*Written request A*:
Please answer these questions from the passage on school and homeschooling:
(i) Whose song's chorus went through the writer's head while driving past the school parking lot?
(ii) What was the name of the writer's kindergarten teacher?
(iii) What did the writer eat for lunch at home after kindergarten?

I have thoughtful friends who send their kids to school, and their reasons generally seem legitimate, well-reasoned and good to me. I have thoughtful friends who homeschool, and their reasons also generally seem legitimate, well-reasoned and good to me. I know very devoted public school teachers who work very hard and have a deep and real love for the little souls in their care. I personally had a couple of teachers like that, but also some who were apathetic and did the bare minimum required of them, and sometimes not even that - perhaps because of burnout from overwork and underpayment - but were negligent teachers just the same. It’s a most troubling impasse. So I start pleading with God for a definitive answer and then looking to the skies for a stone slab to fall with either “yes” or “no” engraved upon it. I start wondering where I can find a set of urim and thummim. But nothing can give a definitive answer. Even when I appeal to God in prayer, never does He seem to give me a definitive answer on this question in the way I define and desire definitiveness.
And yet, and yet… I have to admit the chorus of “Freedom” by George Michael resounded through my head when, en route to that sacred space known as The Library, we drove past the full school parking lot (just a block from our new home) on the first day of school in our district. Freedom, sweet freedom! Freedom from the endless testing, the herding, the distractions, the generalized dread that every school day engendered in me as a child.
In kindergarten, my teacher was Mrs. Whipple, she of the vivid red lipstick and besequined sweaters for every occasion. I don’t remember learning a great deal in an academic sense - I was already reading - but there was plenty of play and frivolity and made-up words like “conkywampus”, thanks to Mrs. Whipple. We all adored her. Kindergarten was only a half-day, and each morning just before noon my mom would pick me up and I’d ride home to a lunch of Chef Boyardee cheese ravioli while watching Sesame Street. Life was very, very good. It was golden.
Then came first grade. My teacher was Mrs. Michaelson, of the floor-length and lace-collared schoolmarm dresses and the tensely permed hair. Everything about her suggested an austerity that simply would not humor such things as fun and whimsy. I didn’t jibe with her and yet she wasn’t necessarily the source of my misery. Suddenly, I hated school. I hated everything about it - the constant forced socialization, the lack of reading time, the lack of privacy. There was also something beyond words about it that sucked the joy from my nascent mind and tender little heart.

*Records provided*:
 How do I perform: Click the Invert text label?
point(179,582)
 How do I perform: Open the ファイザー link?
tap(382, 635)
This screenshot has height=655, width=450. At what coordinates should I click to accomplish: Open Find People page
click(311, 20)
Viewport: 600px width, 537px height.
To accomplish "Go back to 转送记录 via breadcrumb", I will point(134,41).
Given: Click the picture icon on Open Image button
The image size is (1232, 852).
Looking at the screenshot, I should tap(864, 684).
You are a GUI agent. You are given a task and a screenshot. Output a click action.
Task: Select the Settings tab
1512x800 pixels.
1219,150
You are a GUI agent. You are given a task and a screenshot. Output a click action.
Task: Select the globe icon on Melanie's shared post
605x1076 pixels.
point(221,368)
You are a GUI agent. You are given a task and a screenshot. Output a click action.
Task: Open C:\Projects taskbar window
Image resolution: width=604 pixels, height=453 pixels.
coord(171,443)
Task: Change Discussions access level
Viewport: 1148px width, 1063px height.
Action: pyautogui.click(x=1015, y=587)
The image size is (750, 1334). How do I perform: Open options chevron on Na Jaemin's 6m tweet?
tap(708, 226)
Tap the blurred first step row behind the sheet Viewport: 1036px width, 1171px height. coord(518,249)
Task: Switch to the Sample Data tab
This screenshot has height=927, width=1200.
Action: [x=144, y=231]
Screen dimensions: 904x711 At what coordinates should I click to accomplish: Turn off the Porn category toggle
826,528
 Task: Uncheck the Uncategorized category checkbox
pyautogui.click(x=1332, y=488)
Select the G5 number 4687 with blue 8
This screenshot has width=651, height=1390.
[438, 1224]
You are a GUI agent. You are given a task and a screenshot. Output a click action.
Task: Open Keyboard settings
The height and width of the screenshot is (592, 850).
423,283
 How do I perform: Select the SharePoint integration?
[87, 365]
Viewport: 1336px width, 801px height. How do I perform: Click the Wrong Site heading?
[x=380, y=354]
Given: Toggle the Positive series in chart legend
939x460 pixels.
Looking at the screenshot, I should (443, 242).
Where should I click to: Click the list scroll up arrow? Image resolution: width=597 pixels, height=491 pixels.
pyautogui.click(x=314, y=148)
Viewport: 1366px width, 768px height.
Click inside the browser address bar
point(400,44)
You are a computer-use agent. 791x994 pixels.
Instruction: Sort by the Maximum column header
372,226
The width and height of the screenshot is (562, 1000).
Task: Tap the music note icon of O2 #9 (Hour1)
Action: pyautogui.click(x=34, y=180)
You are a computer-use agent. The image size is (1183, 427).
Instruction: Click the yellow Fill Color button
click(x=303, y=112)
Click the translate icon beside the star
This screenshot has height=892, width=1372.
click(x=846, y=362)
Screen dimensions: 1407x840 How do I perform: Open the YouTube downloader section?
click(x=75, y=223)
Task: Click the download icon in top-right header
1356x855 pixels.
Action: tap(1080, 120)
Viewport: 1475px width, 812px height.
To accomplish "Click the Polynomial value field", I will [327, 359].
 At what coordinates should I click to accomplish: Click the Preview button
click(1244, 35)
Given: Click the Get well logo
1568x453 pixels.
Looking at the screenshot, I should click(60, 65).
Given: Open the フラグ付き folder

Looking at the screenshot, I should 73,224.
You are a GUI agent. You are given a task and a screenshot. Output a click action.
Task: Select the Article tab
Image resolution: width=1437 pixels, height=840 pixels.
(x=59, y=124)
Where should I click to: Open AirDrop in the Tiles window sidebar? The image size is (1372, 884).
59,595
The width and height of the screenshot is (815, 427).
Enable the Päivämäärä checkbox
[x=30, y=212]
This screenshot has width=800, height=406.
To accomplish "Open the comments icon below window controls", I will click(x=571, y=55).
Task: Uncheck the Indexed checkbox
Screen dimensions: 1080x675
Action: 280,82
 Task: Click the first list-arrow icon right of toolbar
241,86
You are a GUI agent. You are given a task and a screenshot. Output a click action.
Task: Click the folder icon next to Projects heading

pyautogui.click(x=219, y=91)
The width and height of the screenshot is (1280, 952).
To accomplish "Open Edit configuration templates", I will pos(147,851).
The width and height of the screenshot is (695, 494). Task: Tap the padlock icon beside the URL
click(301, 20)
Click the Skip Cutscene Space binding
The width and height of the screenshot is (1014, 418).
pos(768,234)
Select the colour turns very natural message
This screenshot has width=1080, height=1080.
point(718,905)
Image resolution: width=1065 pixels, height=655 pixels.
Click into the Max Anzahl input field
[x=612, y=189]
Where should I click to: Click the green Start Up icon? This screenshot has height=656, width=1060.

*Written request B*: State how many lines in the rows above contain the string "Where", matching case exactly. Give only the number.

*Answer A*:
(i) George Michael's "Freedom"
(ii) Mrs. Whipple
(iii) Chef Boyardee cheese ravioli

*Answer B*: 3